Leading the processional through the substation are Police Chief Chris Moore and David Printy, a senior architect for the Public Works Department, which maintains control of the substation for now. The tour starts with a look at a piece of artwork in the entryway that features a grid of San Jose.
“An array of LED lights ties to an infrared camera,” Moore says. “As you walk through the site, [the artwork] takes an infrared image of you and any moving object. It’s a little more impressive at night.”

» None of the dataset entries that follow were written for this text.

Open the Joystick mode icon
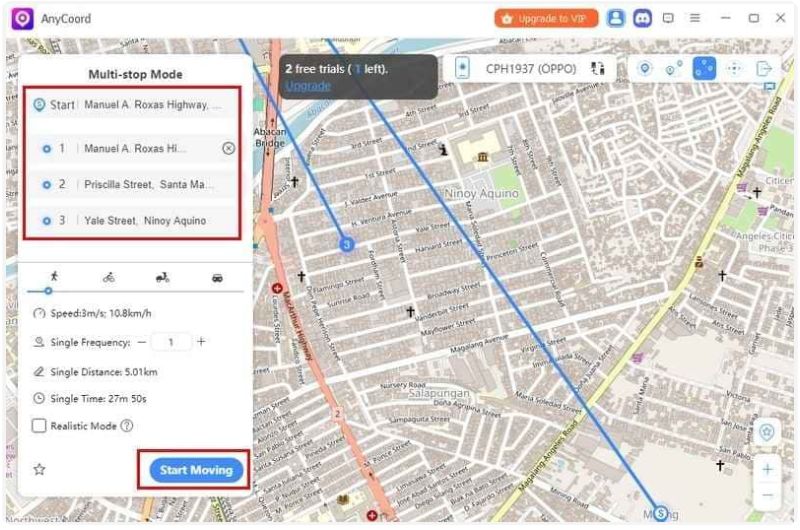coord(734,68)
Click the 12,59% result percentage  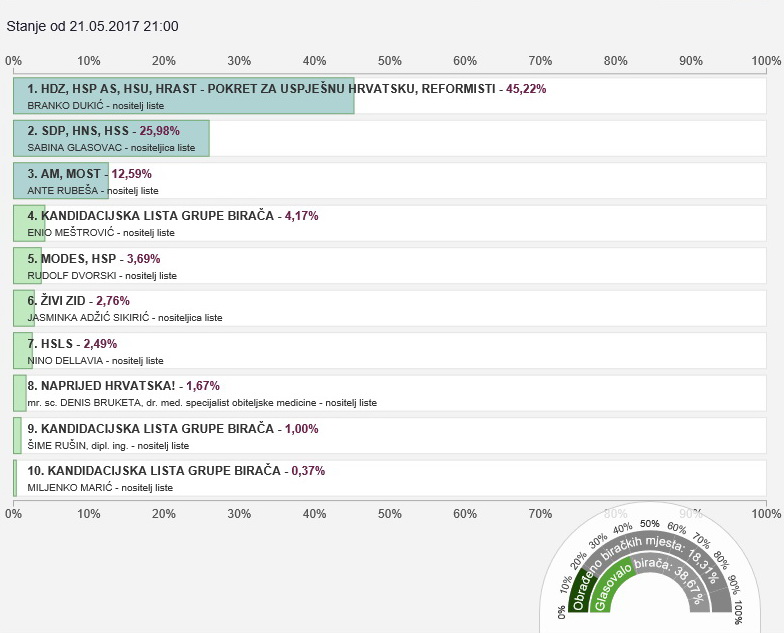tap(131, 174)
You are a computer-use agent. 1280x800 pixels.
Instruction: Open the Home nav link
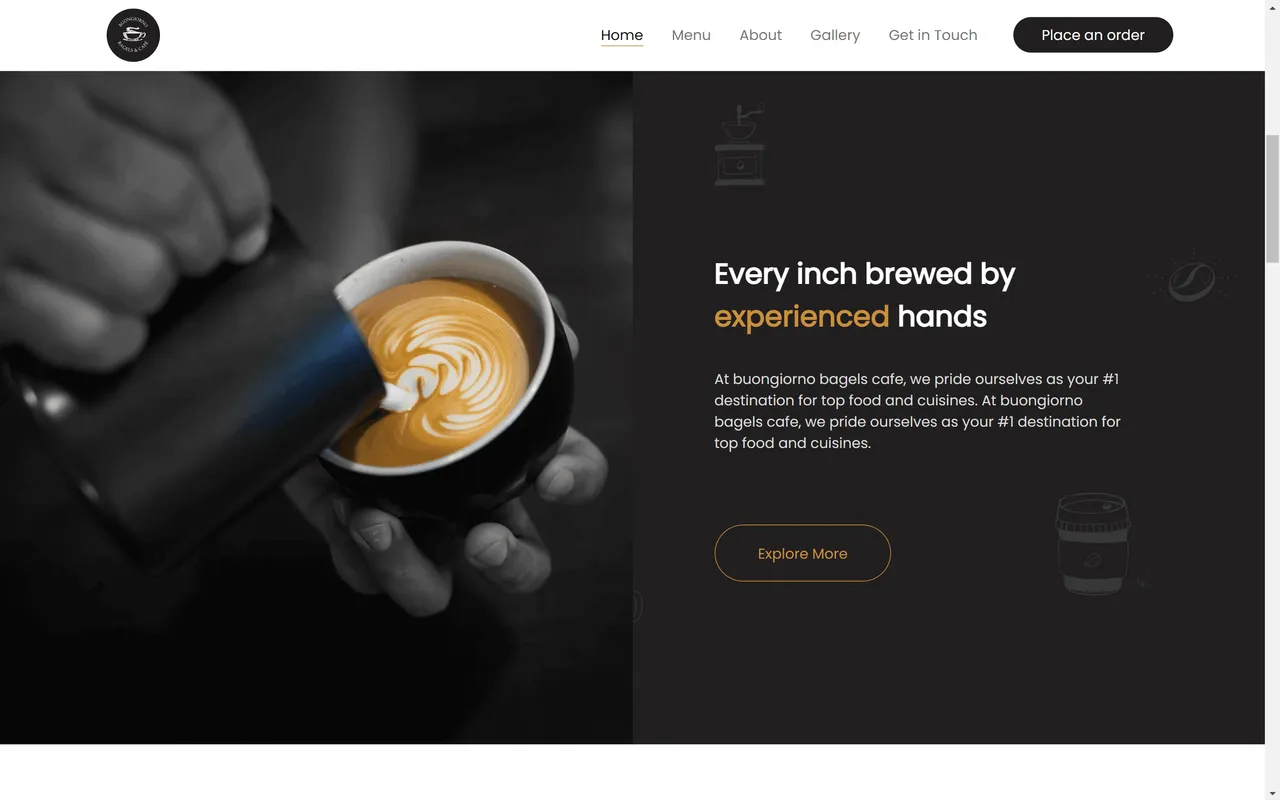(x=622, y=35)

For now, like the facility itself, the artwork remains dormant. Even an environmentally friendly living roof layered atop the building seems to lack life. Seen from the vast, cubicled offices and meeting areas throughout the second and third floors, weeds have overtaken the overhangs. Conference rooms to discuss crime fighting strategies have chairs but no bodies. Sophisticated scramble pads to unlock doors of holding cells go untouched. Not a single cruiser parks in the expansive subterranean garage.
San Jose is the largest city in the nation without an operational police substation, and no one seems to know when that will change, as police officers could face layoffs for the second straight year. It would cost almost $4 million a year to operate and staff the building, according to the police chief.
“Everybody wants it open,” Moore says. “The reality of the budget is it won’t be in fiscal 2012–13. But 2013–14? We’re hoping.”
San Jose City Councilmember Ash Kalra, whose district includes the substation, has similar hopes but admits that might be wishful thinking.
“It’s highly unlikely we’re going to see the police substation any time soon,” he says, “because if I have to vote for opening a substation or having patrol officers, just like anyone on the council, I’m going to choose patrol officers.”